__Provided text__
Shuriken School is an animated television series that first aired on August 20, 2006. It was produced by Xilam Animation and Zinkia Entertainment (known for producing Pocoyo) in association with France 3 and Jetix Europe.

==Characters==
===Main===
- Eizan Kaburagi (voiced by Nathan Kress) is a 10-year-old ninja student of Shuriken. Eizan is intelligent, hardworking, and eager to learn. His dream since childhood is to become a ninja. It is hinted that he has a crush on Okuni and also has a rivalry with Naginata. His weapon is a green plastic ruler. He is also clumsy as shown in the episode "Phantom of the Kabuki".
- Okuni Dohan (voiced by Jessica DiCicco) is a 11-year-old ninja student of Shuriken, and the only female member of the main group, also the most studious of them. She frequently cites examples from important lessons, and possesses great deductive skills and origami talent, and her weapon is a jump rope. She also has quite a short fuse, and has a crush on Eizan. There is a rivalry between Okuni and the Kimura Twins from Katana.
- Jimmy B (voiced by Kimberly Brooks) is an 11-year-old ninja student of Shuriken. Jimmy comes from a comfortable New York family, but spent his time with his rap gang, developing a real talent for break-dancing. His parents sent him to Tokirohama to stay with his aunt and uncle. Before coming to Shuriken, he went to Katana School, but was expelled after a week. His weapon is a skateboard.
- Nobunaga (voiced by Brooks): He comes from a long line of skilled sumo wrestlers, and dresses accordingly. He is fairly well respected among his peers, and his size and strength make him a formidable opponent. He appears as a fat boy with a large belly spilling over his mawashi. His girth makes him slow, but he trained to be agile enough to keep up with his peers. He was named after the Sengoku warlord, Oda Nobunaga.
- Tetsuo Matsura (voiced by Charlie Adler): A bitter second-year student who looks down on all freshmen with disdain. He is a powerful and skilled ninja, but his anger keeps him from advancing further. This, combined with his great height, may mean that he has been held back for an unspecified amount of time. Constantly following him is his mindless lackey, Yota. He may be named after Tetsuo Shima from Akira.

__Extracted data__
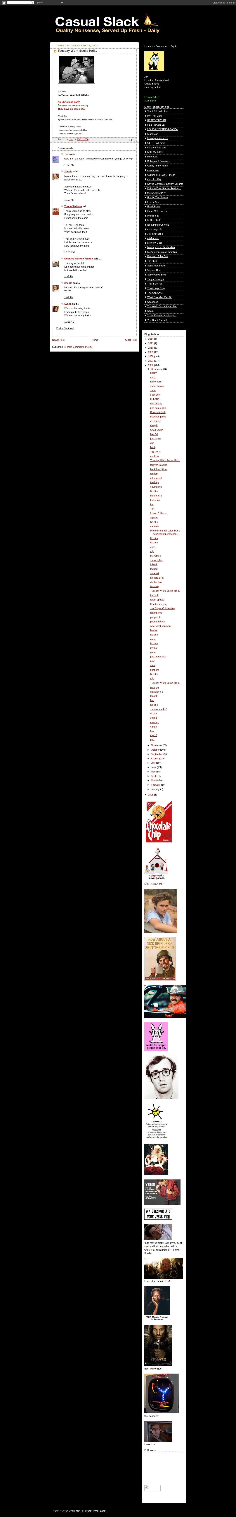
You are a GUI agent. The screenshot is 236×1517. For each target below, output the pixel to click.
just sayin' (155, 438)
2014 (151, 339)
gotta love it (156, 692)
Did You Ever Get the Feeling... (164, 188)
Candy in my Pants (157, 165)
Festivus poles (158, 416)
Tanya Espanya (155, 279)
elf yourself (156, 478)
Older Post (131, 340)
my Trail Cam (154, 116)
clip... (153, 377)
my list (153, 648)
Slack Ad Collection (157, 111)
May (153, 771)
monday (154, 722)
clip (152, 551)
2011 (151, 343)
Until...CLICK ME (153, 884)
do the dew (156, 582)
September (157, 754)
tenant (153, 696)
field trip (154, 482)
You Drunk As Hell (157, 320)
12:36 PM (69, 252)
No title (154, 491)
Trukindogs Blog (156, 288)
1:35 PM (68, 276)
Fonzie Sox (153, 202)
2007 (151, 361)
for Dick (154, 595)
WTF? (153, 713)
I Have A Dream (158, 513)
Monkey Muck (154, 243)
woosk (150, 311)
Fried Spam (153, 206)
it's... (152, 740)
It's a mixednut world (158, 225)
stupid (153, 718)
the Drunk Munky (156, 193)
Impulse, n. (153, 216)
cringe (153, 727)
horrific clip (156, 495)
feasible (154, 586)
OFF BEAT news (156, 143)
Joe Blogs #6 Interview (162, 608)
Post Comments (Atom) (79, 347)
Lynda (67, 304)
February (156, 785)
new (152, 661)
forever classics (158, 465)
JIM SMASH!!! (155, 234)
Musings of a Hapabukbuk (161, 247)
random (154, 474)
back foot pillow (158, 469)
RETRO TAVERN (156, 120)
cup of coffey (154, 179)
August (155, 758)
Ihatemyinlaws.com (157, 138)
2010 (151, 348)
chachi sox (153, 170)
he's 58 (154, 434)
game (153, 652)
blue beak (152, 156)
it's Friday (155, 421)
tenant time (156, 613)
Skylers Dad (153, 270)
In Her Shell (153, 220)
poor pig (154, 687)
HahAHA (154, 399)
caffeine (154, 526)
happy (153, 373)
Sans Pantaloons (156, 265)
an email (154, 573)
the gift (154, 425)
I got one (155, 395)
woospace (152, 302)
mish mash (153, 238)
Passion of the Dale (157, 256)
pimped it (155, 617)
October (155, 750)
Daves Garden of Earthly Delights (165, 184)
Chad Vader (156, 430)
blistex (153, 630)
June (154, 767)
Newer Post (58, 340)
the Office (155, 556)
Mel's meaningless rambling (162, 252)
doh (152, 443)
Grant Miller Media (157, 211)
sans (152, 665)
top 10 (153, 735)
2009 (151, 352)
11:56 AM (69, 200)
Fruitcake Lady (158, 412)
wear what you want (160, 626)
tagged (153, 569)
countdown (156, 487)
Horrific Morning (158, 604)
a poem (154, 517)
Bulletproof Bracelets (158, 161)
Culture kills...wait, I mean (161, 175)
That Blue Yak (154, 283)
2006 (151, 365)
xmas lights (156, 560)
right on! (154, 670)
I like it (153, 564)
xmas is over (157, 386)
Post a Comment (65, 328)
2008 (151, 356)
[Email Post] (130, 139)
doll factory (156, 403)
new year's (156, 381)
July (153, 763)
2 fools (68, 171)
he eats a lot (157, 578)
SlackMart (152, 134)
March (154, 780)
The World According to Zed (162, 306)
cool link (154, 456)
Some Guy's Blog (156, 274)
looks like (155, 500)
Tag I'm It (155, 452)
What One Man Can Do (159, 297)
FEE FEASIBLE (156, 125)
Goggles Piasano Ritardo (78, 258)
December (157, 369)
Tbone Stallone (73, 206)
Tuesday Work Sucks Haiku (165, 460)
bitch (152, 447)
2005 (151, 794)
...
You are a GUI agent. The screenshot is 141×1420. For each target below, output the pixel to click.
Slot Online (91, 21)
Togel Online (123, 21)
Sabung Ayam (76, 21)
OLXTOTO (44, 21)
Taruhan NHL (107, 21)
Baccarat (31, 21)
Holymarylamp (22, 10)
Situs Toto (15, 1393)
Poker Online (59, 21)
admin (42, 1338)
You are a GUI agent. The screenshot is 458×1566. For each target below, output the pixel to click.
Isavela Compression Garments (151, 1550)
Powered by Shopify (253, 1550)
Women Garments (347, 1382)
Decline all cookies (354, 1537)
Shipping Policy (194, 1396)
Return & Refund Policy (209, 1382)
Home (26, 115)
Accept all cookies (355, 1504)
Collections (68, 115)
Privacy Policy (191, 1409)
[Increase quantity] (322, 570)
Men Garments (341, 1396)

__Set task A__
From the Shuriken School text, reproduce the passage from "- Tetsuo Matsura" up to and including "Shima from Akira.".
__Set task B__
According to the Shuriken School text, which school expelled Jimmy B after a week?
__Set task C__
Based on the Shuriken School text, decide whether each statement agrees with it, answering yes or no and quoting the deciding words: (i) Okuni's weapon is a jump rope. (ii) Eizan is an 11-year-old student. (iii) Nobunaga was named after a Sengoku warlord.

__Problem solution A__
- Tetsuo Matsura (voiced by Charlie Adler): A bitter second-year student who looks down on all freshmen with disdain. He is a powerful and skilled ninja, but his anger keeps him from advancing further. This, combined with his great height, may mean that he has been held back for an unspecified amount of time. Constantly following him is his mindless lackey, Yota. He may be named after Tetsuo Shima from Akira.

__Problem solution B__
Katana School.

__Problem solution C__
(i) Yes: "her weapon is a jump rope"
(ii) No: "is a 10-year-old ninja student of Shuriken"
(iii) Yes: "He was named after the Sengoku warlord, Oda Nobunaga."